The animal possessed large, rather flattened tentacles. The sole of the foot was not narrow, exhibiting distinct margins. The wings (parapodia) were high, meeting posteriorly and connecting with the tail. No aperture could be detected on the mantle. The somewhat grayish gill measured 22 mm in length, 10 mm in height, and 6 mm in thickness, with nearly half its length freely projecting. It comprised approximately 15 groups of lamellae.

Shell characteristics: The shell measured 2.3 cm in length, 2 cm in breadth, and approximately 0.5 cm in height. It was of a quite typical form, featuring a thin, calcified, and very fragile layer, along with a rather large cuticular margin.

Internal anatomy:

Sensory organs:The eyes had a diameter of approximately 1 mm.

Digestive system: The mouth tube was 3 mm long. The pharyngeal bulb was grayish, 9 mm long, with a height and breadth of 6 mm. The mandibular plates were notably larger, meeting dorsally and ventrally, measuring 4.5 mm high by 2.25 mm broad. Their entire anterior half was blackish-brown, while the remainder was yellowish. Their staff-shaped elements were at least 0.2 mm high, with a diameter of 0.016 mm at the slightly thickened upper end.

The gray palate was as usual, its plates bearing typical thin hooks, reaching a height of at least 0.2 mm. The brownish-yellow radula of the broad tongue contained approximately 36 series of plates, with an additional 10 series in the short and thick sheath, totaling 46 series. Each series contained up to 33 plates. The plates in the thicker parts were yellow. The median plate measured 0.28 mm in breadth. The four outermost plates measured 0.08 mm, 0.12 mm, 0.18 mm, and 0.25 mm respectively, with their length then increasing to 0.35 mm by a height of 0.24 mm.
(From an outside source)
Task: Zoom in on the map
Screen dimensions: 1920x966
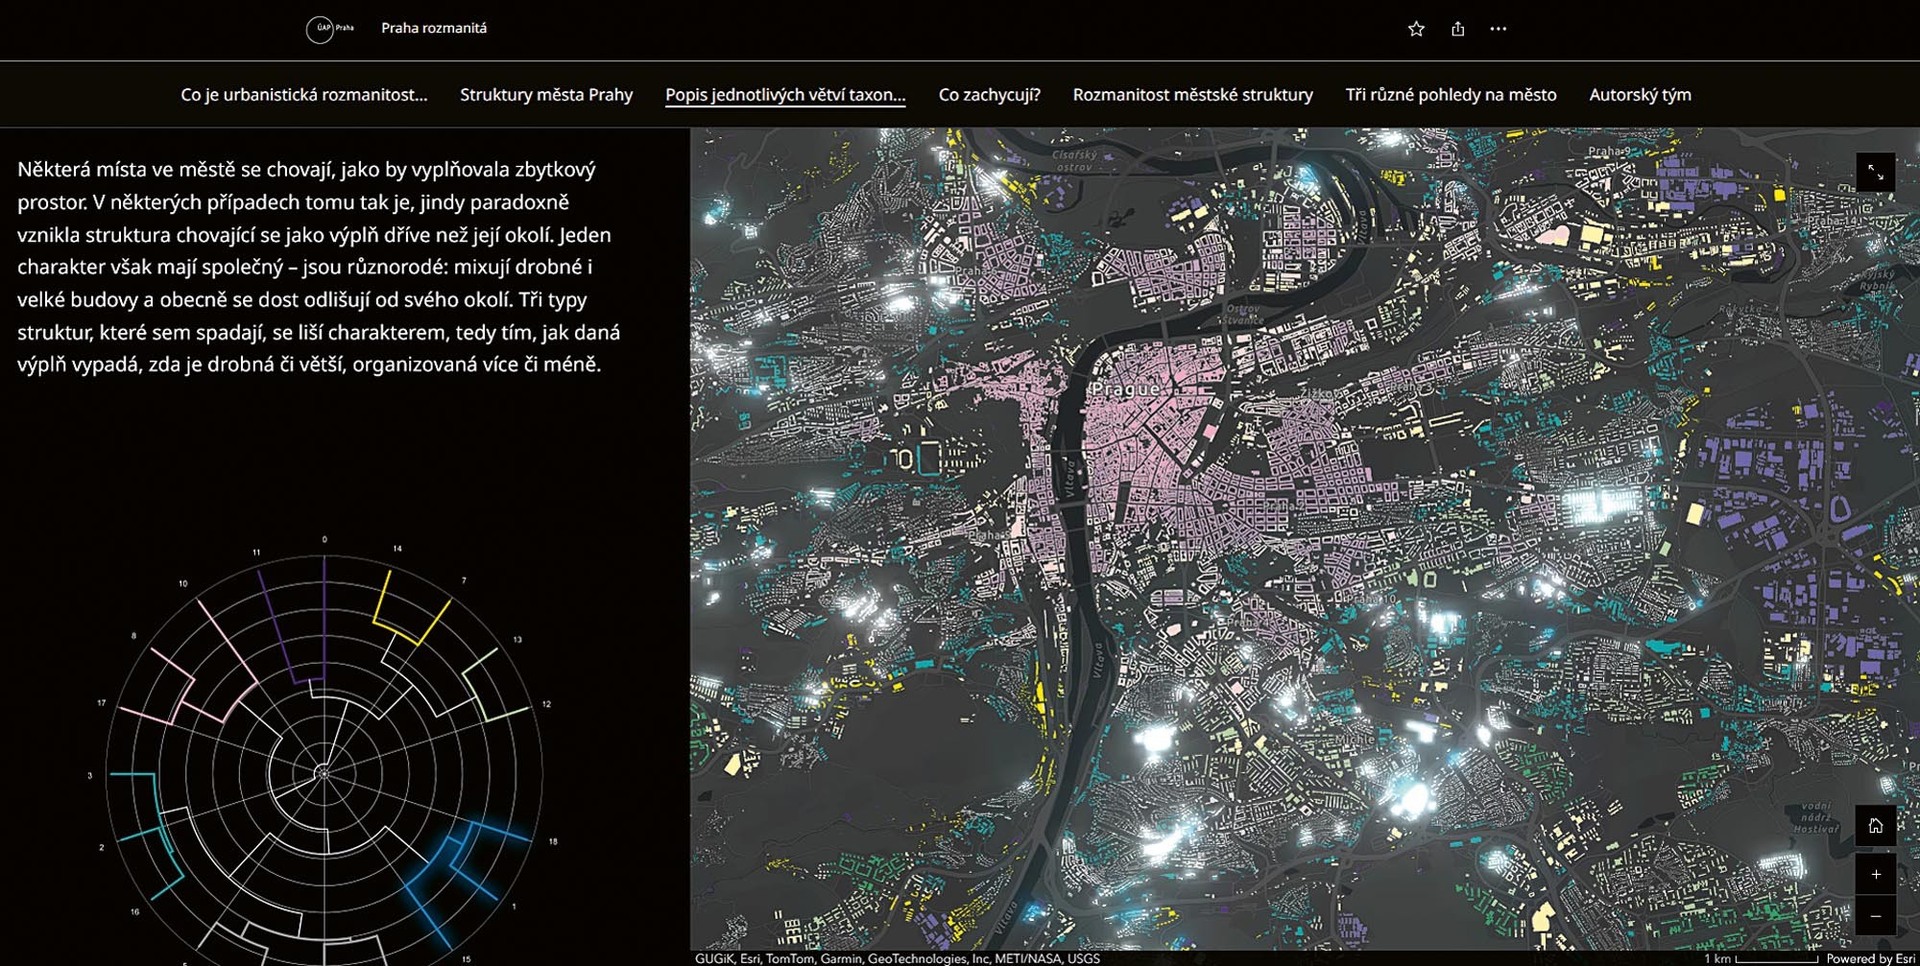Action: (x=1875, y=875)
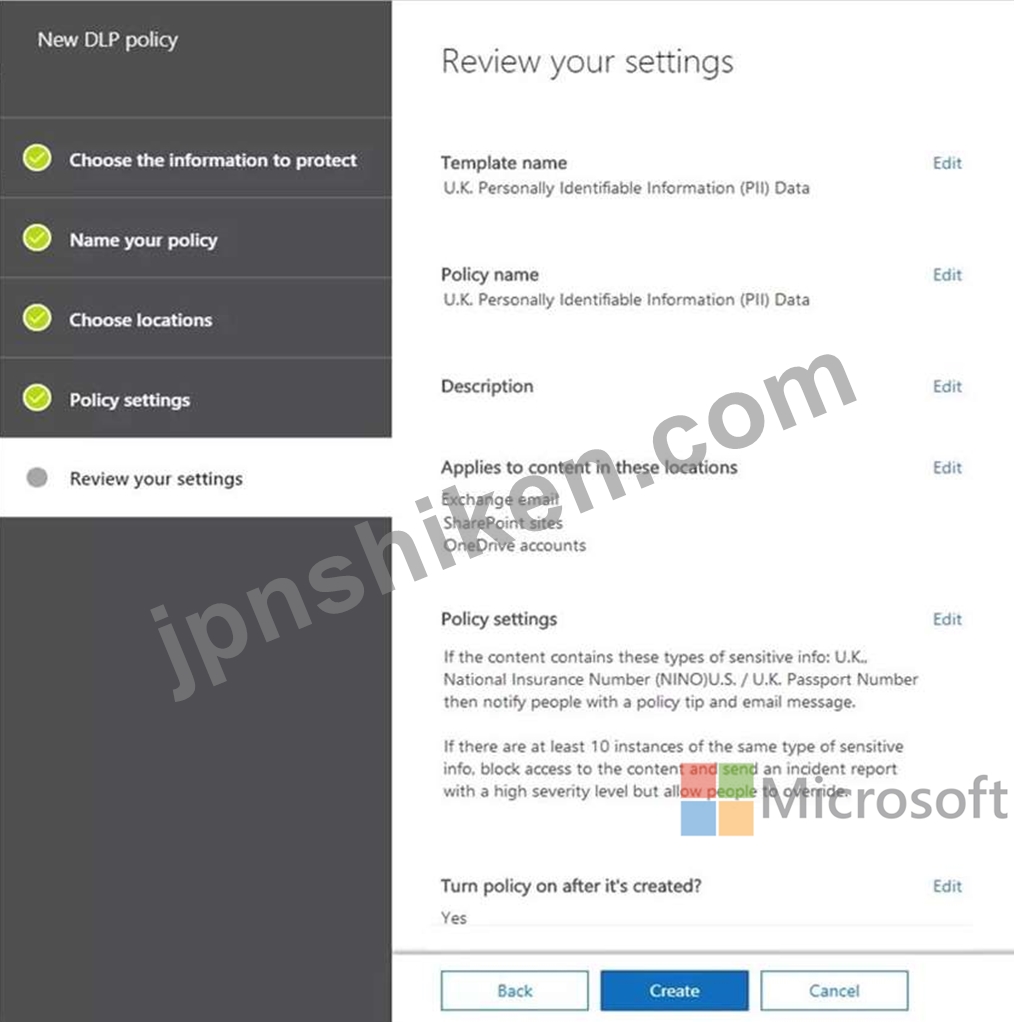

The median plate was not broad, featuring a finely denticulated hook and two denticles at its base. The two outermost plates lacked a hook. The subsequent plate possessed a small, single hook. The following plates had a denticulated hook. Other plates were of the usual form, with a pointed, finely denticulated hook and a stronger denticle towards its base, or (on the outside) with 2–4 denticles. The long, thin, white salivary glands were as usual. The black esophagus was 10 mm long by 1.25 mm broad. The first stomach was nearly colorless, 14 mm long by 10 mm diameter, and empty.

The masticatory stomach, brownish-gray, was 8 mm long by 6 mm diameter. It featured two series of rather low thorns before the cardia. The facets of the stomach were as usual, with 8 larger and approximately 6 smaller plates. The larger plates were of similar size, 3–5 mm high, and dirty yellow, while the smaller ones were paler and less regularly pyramidal. The third stomach measured 5 mm in both length and breadth, notably lacking facets.

Hepatic system: The brownish-gray conical liver was 14 mm long with an overall diameter of 9 mm. The end of the long (approximately 4 mm) gallbladder projected freely on the surface of the liver.

Reproductive system: The yellow hermaphrodite gland covered the posterior end and the postero-superior side of the liver, forming a layer 4 mm thick, 8 mm long, and 7 mm broad; its duct was long and robust. The yellowish-white and grayish anterior genital mass appeared as usual. The grayish, globular spermatotheca had a diameter of 6 mm. The brownish-gray penis was 11 mm long with a diameter of 2.25 mm, appearing nearly cylindrical. The inner surface of the presputium (sheath or covering that encloses the penis when it is retracted) exhibited strong blackish longitudinal folds. The white glans was 7 mm long, very pointed, somewhat twisted, and featured a rather deep furrow.

==Distribution==
This marine species occurs off False Bay, South Africa.